Tokyo was wonderful. It was exciting and interesting and frenetic. It had an underlying tone of organisation, of things working the way they should that really appealed to me. Tokyo was the home of anime that I always dreamed of seeing. It was as strange to my western sensibilities as I had hoped it would be. The idea of Japan as a whole, of a country that rivals if not outstrips Western society and yet evolved completely separate from the western world, has always intrigued the history geek part of me. And the fact that you can see this separate past, the unique thinking and way of life, is the true impetus for travelling. To see another world… A beautiful world, with an aesthetic principle that comes out in everything. Tokyo is busy and crowded, but even the apartment buildings are designed to be attractive. In a world where there is so much ugly, Tokyo is a balm.

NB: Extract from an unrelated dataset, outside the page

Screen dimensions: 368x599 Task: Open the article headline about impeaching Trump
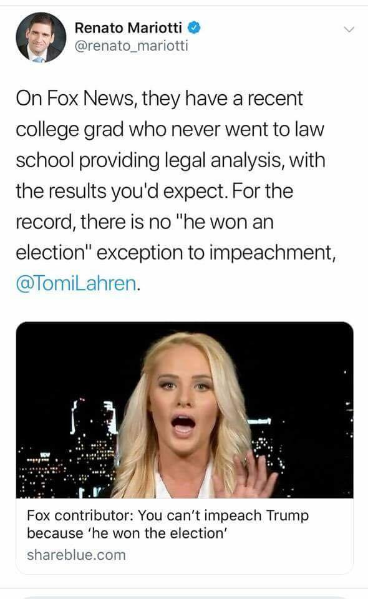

If Tokyo is the busy, beautiful heart than Kyoto is the soul. It is old. It is old in that accepting way that makes no apologies and feels no shame and is completely settled in its own identity. When I went to Kyoto it was autumn. The wide streets were lined with gnarled trees that dropped gold and red leaves onto the roads and dark wood old buildings pressed up to Starbucks and modern convenience stores. I stayed in a woman’s house, clambering up nearly vertical stairs and along creaky floors to find my bed on the ground, feeling too big and too clumsy for everything I touched and sat on. The wooden floor and walls smelled of age and smoke, time and sighing weariness and my first night there I wanted to go home.
I wanted to run.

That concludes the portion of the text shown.